Putin sees the tide turn his way

August 01, 2006|By LYNN BERRY

MOSCOW -- July was a good month for Russian President Vladimir V. Putin.

First, the elusive Chechen separatist leader Shamil Basayev, who claimed responsibility for the most horrific terrorist acts of the past decade in Russia, was killed. His death July 10 allowed Mr. Putin to claim a victory in the global war on terror just ahead of the Group of Eight summit in St. Petersburg.

The July 15-17 summit was another feather in the cap of Mr. Putin, who faced little of the expected criticism as he played proud host to President Bush and other world leaders in his hometown.
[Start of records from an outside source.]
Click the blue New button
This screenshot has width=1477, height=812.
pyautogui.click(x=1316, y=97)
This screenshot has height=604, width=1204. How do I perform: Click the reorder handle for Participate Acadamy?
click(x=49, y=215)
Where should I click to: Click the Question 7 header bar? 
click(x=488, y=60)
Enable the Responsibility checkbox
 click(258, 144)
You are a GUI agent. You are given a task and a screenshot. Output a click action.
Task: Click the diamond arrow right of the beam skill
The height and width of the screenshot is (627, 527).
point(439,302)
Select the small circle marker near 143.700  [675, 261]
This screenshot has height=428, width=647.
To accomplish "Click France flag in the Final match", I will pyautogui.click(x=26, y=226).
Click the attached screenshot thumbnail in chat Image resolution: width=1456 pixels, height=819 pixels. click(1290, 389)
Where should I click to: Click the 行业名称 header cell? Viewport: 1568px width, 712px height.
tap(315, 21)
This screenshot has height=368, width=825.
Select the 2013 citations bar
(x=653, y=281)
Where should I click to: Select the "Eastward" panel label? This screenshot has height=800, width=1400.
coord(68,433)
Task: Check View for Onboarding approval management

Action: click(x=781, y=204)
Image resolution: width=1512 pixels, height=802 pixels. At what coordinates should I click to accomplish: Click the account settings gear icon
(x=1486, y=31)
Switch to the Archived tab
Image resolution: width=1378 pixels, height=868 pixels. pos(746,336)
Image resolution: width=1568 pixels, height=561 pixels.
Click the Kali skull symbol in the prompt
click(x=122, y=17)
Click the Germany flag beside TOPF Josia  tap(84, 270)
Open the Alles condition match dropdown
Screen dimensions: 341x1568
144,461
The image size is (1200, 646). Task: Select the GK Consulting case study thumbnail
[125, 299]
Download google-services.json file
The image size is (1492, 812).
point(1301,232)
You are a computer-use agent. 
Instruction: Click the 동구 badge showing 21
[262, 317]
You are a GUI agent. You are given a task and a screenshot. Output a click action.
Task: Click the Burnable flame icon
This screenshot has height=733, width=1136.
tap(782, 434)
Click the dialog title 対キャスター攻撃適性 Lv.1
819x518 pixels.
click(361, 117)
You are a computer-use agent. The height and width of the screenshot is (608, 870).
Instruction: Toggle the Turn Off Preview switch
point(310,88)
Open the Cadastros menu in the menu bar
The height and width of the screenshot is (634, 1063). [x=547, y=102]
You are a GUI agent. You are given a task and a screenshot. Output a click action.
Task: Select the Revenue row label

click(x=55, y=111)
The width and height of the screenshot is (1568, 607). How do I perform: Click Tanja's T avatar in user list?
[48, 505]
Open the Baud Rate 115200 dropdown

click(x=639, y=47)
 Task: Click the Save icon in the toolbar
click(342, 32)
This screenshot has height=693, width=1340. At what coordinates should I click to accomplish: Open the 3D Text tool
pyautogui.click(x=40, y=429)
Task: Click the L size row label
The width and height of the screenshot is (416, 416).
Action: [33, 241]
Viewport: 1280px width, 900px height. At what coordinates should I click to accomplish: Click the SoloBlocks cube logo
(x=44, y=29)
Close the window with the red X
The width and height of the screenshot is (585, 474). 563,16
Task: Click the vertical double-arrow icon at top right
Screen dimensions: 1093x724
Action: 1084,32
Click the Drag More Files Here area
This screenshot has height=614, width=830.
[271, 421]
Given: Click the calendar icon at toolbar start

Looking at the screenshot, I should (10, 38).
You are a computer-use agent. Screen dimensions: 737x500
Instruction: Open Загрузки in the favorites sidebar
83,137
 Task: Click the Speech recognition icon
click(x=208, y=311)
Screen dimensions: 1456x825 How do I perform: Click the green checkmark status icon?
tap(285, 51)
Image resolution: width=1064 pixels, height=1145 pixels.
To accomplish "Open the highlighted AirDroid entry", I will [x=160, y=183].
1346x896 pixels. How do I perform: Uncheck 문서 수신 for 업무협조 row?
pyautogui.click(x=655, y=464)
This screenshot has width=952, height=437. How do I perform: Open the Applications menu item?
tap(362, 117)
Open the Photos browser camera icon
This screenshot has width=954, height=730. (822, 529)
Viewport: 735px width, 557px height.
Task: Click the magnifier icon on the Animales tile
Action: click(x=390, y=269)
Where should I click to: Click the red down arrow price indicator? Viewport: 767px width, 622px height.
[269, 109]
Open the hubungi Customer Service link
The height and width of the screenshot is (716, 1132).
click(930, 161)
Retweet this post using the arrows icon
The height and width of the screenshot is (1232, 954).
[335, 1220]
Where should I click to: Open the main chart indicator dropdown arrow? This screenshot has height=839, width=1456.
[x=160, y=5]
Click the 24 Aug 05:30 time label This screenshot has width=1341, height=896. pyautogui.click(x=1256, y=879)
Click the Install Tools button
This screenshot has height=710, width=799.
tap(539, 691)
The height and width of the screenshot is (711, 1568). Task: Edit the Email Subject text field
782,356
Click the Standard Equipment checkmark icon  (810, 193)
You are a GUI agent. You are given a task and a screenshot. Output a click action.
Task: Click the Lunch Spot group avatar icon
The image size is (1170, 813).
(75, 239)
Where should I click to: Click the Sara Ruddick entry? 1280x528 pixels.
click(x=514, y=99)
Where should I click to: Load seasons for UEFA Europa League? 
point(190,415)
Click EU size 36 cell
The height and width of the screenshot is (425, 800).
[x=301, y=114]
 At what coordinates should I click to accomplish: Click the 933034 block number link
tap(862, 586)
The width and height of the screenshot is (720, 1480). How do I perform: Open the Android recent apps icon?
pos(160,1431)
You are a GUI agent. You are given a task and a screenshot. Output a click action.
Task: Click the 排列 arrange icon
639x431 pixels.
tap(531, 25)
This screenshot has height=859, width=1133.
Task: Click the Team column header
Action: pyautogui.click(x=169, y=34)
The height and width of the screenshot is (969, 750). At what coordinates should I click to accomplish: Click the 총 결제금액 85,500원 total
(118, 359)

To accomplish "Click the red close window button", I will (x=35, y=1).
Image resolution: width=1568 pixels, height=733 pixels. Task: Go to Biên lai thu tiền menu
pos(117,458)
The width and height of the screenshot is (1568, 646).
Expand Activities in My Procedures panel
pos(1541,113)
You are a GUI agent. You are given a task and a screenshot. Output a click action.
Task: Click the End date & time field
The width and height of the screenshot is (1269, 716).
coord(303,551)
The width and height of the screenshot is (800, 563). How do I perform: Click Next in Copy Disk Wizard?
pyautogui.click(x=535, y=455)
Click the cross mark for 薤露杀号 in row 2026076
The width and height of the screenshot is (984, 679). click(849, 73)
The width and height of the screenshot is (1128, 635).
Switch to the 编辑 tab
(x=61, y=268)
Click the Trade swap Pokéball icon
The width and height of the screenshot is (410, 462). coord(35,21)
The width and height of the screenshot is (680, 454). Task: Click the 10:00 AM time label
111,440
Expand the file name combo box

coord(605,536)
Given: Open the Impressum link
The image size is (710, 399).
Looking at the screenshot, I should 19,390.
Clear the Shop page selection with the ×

Immediately after the summit, the state-controlled Rosneft oil company dodged a legal challenge from the Yukos oil company and made its trading debut on the London Stock Exchange with a $10.4 billion initial public offering.

Rosneft gets 70 percent of the oil it pumps from Yukos' prized production unit, which Rosneft snapped up at a fire-sale price in late 2004 after it was seized by the state. The public trading of Rosneft shares in effect legitimizes the drive by Mr. Putin's Kremlin to wrest back control over the oil sector and create a state oil company with global clout.

Yukos, once Russia's leading oil producer, is on the brink of death after creditors last week asked a court to declare the company bankrupt and agree to the liquidation of its remaining assets. The court was expected to rubber-stamp the request as soon as today.

The creditors' vote ended a three-year Kremlin campaign to cripple Yukos by arresting its executives and slapping the company with more than $33 billion in back tax charges. Former CEO Mikhail Khodorkovsky is now serving an eight-year prison sentence in Siberia. The politically motivated case was harshly criticized in the West, but Mr. Putin has come out on top, suffering little fallout in the process.

If Mr. Putin's luck holds into August, he could hit the jackpot this week if Viktor F. Yanukovych returns as prime minister of Ukraine.

Mr. Putin openly supported Mr. Yanukovych in Ukraine's 2004 presidential election and congratulated him on his declared victory despite mounting evidence of fraud. He then looked on in horror as Mr. Yanukovych, the incumbent prime minister, was swept aside in the Orange Revolution and the president's job went to the pro-West opposition candidate Viktor A. Yushchenko.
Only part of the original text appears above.